To test the effect of the program on beneficiaries living in these counties, the authors look to data from the same people in adulthood and track several health and economic outcomes like obesity, diabetes, blood pressure, employment, adult food stamp receipt, and adult welfare receipt. They boil these down into two summary measures, metabolic syndrome and economic self-sufficiency, and assign each person a score for each based on their later-life outcomes.
The authors find that food stamp exposure on children from the time they are in utero to age 5 significantly decreases the chances of metabolic syndrome and improves the chances economic self-sufficiency later in life, although the results diverge widely by gender. The effects on health outcomes were stronger for men, while the effects on economic self-sufficiency were much stronger for women.
The figure below shows that the beneficial effects were concentrated early in life; people who were exposed to food stamps in utero and during infancy got a lot more benefit than people who were born a few years before food stamps arrived.

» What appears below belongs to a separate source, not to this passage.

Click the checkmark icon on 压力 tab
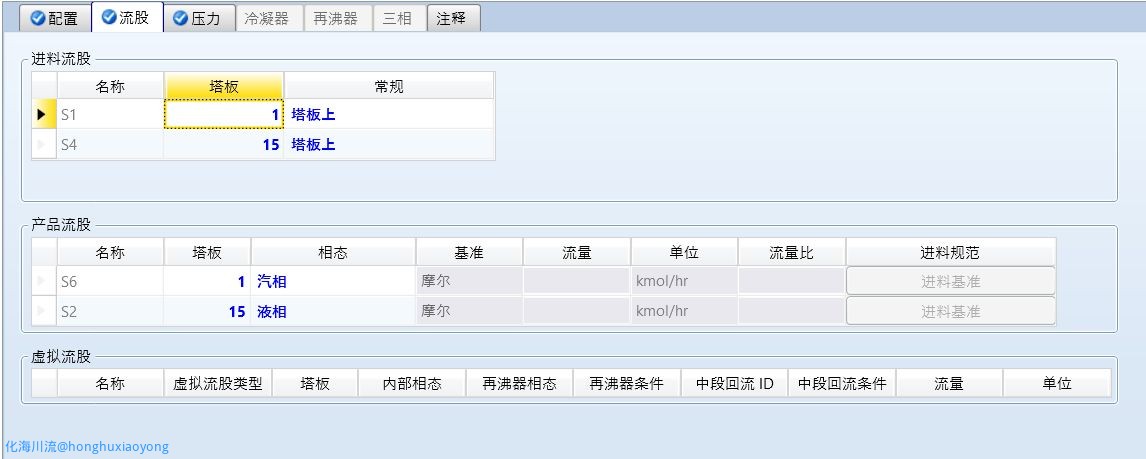The width and height of the screenshot is (1146, 459). 180,18
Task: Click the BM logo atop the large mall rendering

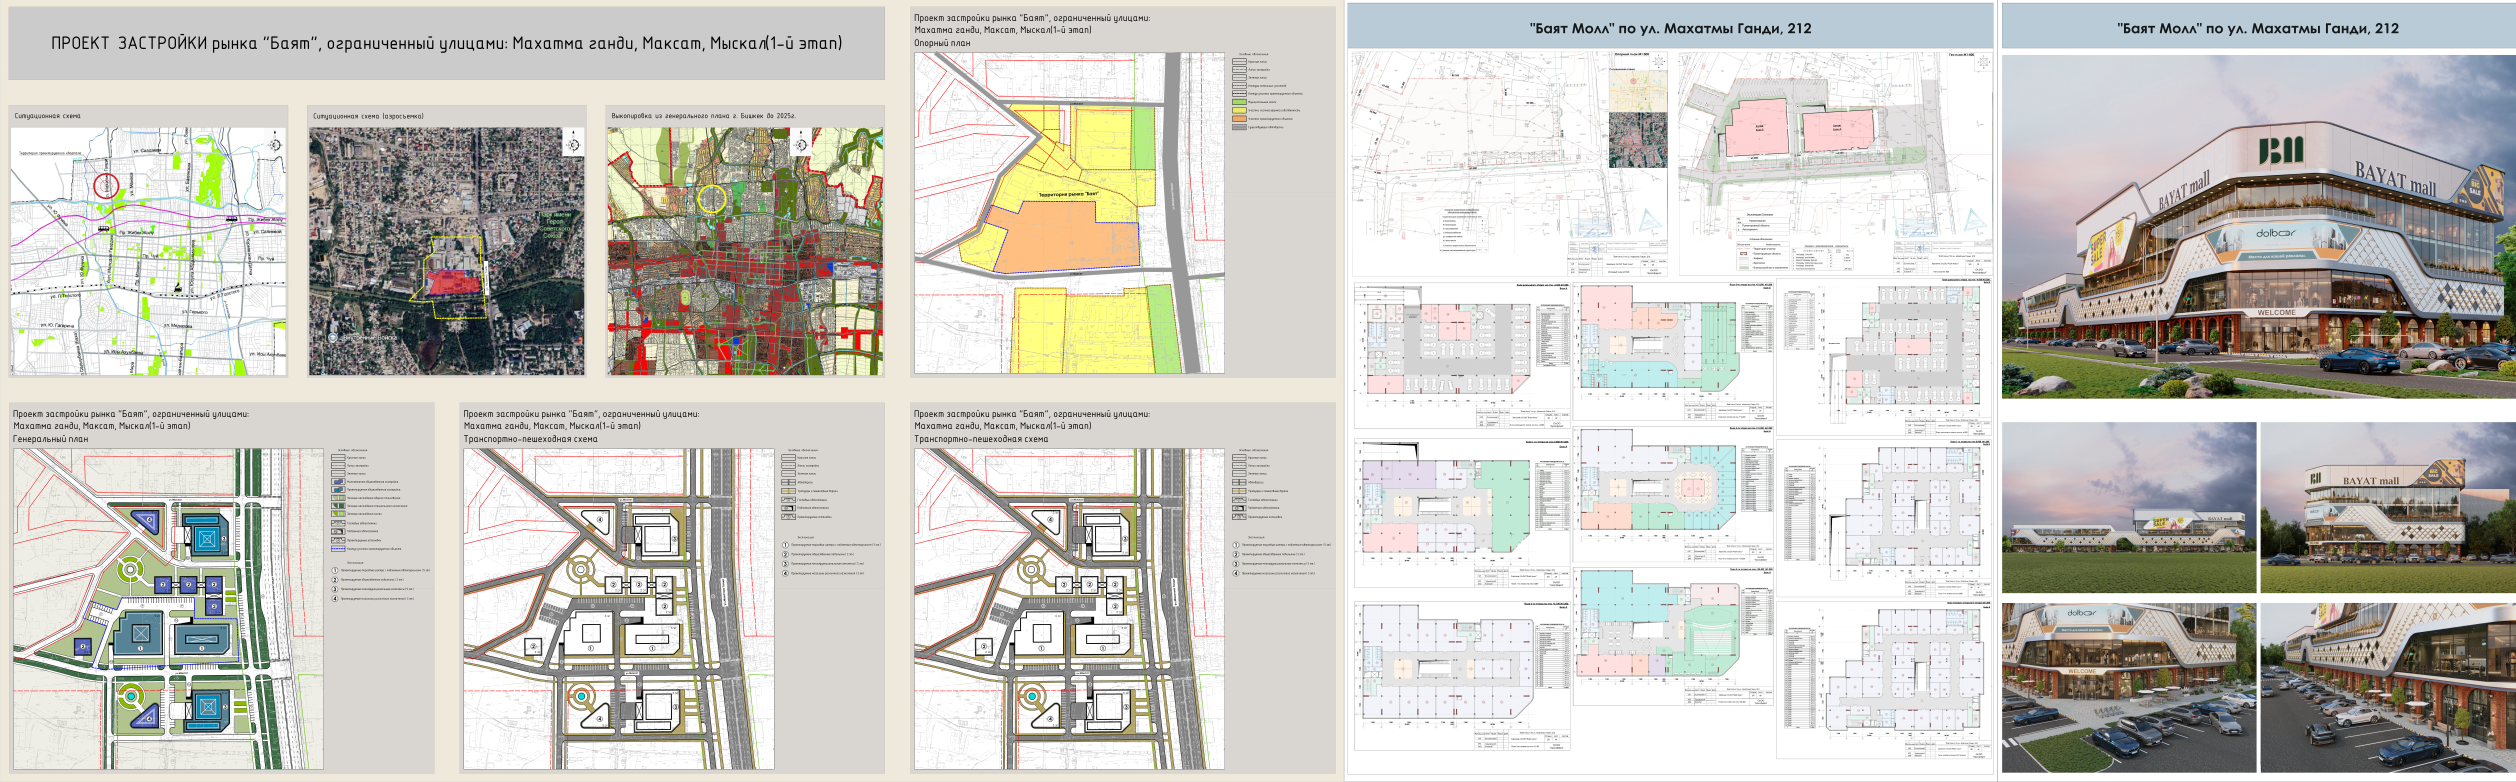Action: 2279,151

Better nutrition for infants is probably a big part of the story, although the authors emphasize that FSP may have had broader effects. For many poor families, access to FSP represents a huge increase in overall disposable income, and funds that previously were set aside for groceries are now freed up for other uses. Recent research shows that increases in disposable income can result in benefits for maternal health like lower stress and lower cortisol levels, which probably has beneficial effects on fetal and infant health as well.
The authors’ findings also imply that the adults who benefited from food stamps in the 1960s are relying less heavily on the social safety net today, with fewer health problems, less welfare use, and higher incomes. This means that the money invested in young food stamp recipients during the 1960s and 1970s is still reaping benefits for taxpayers today.
The authors don’t set out to quantify the savings from the Food Stamp Program, but one recent study estimated that young Medicaid beneficiaries eventually pay back (with interest) about half of the Medicaid dollars spent on their behalf in the form of higher taxes by the time they turn 60. A similar calculation for food stamps might lead policymakers to reevaluate the true cost of the SNAP program. ♦
"Long-Run Impacts of Childhood Access to the Safety Net" appears in the April 2016 issue of the American Economic Review.